Improving asset quality should drive a c20% EPS CAGR across the next 3 years, with ROE rising from 11% in CY20 to c15% next year. CY21f P/B of 0.8x and P/E of 6.1x are attractive, as is the 10%+ D/Y. Our TP can lift on better than expected cost efficiency and cash payouts, both of which have room for positive surprises.
Strong earnings beat in 1Q on sharply lower provisions
UBL posted consolidated 1QCY21 NPAT of PKR7.6bn (EPS: PKR6.21), up 56%yoy and 44%qoq. Record-high quarterly earnings were accompanied by a higher than expected dividend of PKR4.0/sh. Strong core performance was a function of (i) sharply lower loan provisioning at PKR425mn – levels not seen since mid-CY17, (ii) flat NII vs. expected sequential contraction, and (iii) sizeable realization of capital gains (PKR1.9bn) – excluding which this would still have been an earnings beat.
Estimates raised on robust earnings outlook, TP maintained
We have raised our CY21-25f earnings estimates for UBL by 5% on average due to a seemingly sustainable improvement in Middle East asset quality and continued good cost control (sub-5%YoY admin expense growth). Our CY21/22f EPS estimates are now PKR21.30/24.78, up 12/4% vs. previous estimates. We are encouraged by signs that UBL’s asset quality has turned the corner – both overseas and domestic NPLs are coming down, while overall coverage is 94%. We therefore lower our cost of risk to 85/40bps in CY21/22f vs. 180/100bps previously. Over the medium-term, our cost of risk converges to 60bps, down from 65-70bps earlier. However, as mid-cycle ROE remains at 16.0%, so too does our Dec’21 TP at PKR160/sh.

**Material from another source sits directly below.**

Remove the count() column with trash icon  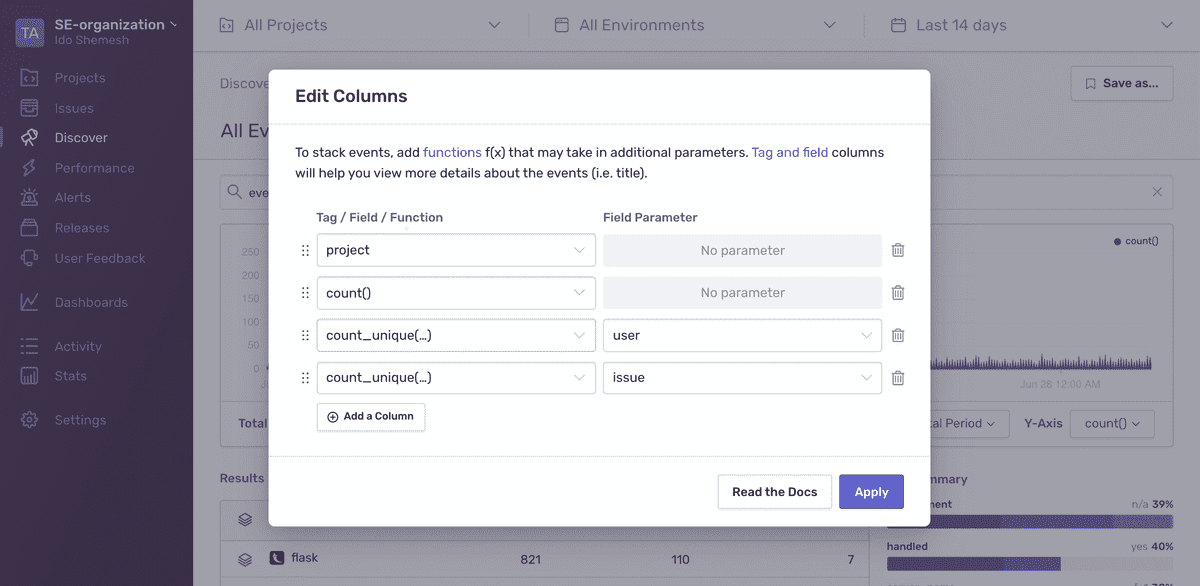[898, 293]
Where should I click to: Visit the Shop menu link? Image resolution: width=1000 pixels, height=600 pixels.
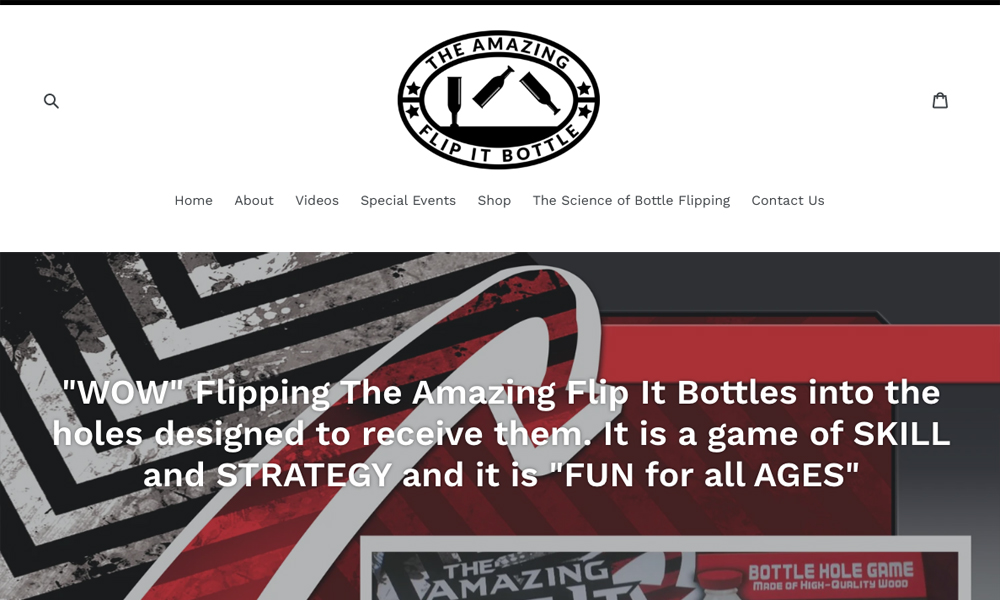[x=494, y=200]
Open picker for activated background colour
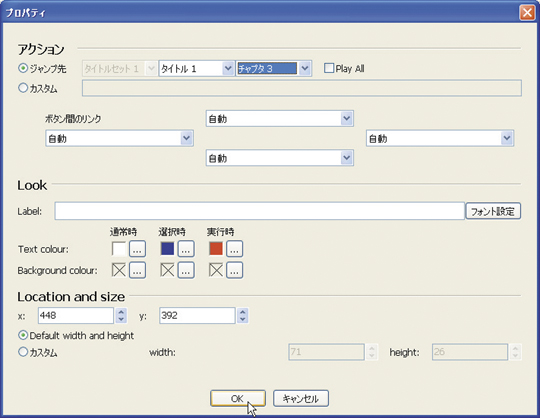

GCC business has turned the corner
Overseas asset quality has been deeply problematic in the last few years, but it seems UBL is past the worst and the outlook is promising. Overseas NPLs peaked in 2QCY20 and have fallen in USD terms for each of the last three quarters. Overseas specific and total coverage stands at 85% and 97%, respectively, and an improved economic outlook for the GCC should prevent major NPL formation, if any. At the same time, domestic asset quality remains resilient – domestic NPLs have been flat for several years, unaffected by Covid-19, and coverage is now nearly 90%. A conservatively structured domestic loan book gives added comfort on asset quality outlook. Improving asset quality outlook should encourage the bank to grow its loan book again, after two years of declines (-8%YoY in CY19 and -12%YoY in CY20; with ADR driven down to 35%). We see loan growth at 8%YoY in CY21f followed by a 11-12%YoY growth rate going forward. Although we do not build it in our financial model, a more aggressive bent on consumer financing cannot be ruled out. UBL’s consumer portfolio is now much smaller compared to the mid-2000s when it was as high as 15% of the loan book.
Greater focus on digital spend and cost control
UBL’s admin expenses grew by a modest 5%yoy in 1QCY21, helping to limit C/I to 47%. This is despite continued digital spend (IT expenses up 13%YoY). Importantly, the branch network has begun to come down, reducing from 1,377 in June 2020 to 1,361 in March 2021. This is a small change, easily missed, but it is pertinent in the context of the new CEO Mr. Shazad Dada's previous stint at Standard Chartered Pakistan (SCPBL). Between 2014 and 2019, under Mr. Dada, SCBPL’s branches reduced from 116 to 61 with C/I coming down to 30% from 45%. We do not build this level of cost efficiency for UBL, nor do we see its branch network falling this drastically, but we believe cost control will remain a key focus area. Accordingly, there is room for positive surprises on our assumed sustainable C/I of c 45%.
Stronger CAR reflecting in an improved payout
UBL’s CAR is now comfortably above 20%. It took advantage of this to announce a DPS of PKR4.0/sh along with the 1QCY21 result (payout ratio: 64%), higher than our estimated PKR3.0/sh. UBL is attractive on this metric, with its D/Y standing at 10%+. As with C/I, we note there is room for positive surprises on the cash payout with our sustainable payout ratio standing at c 50%, down from 60% in CY21f and the previous 5 year average of 70%.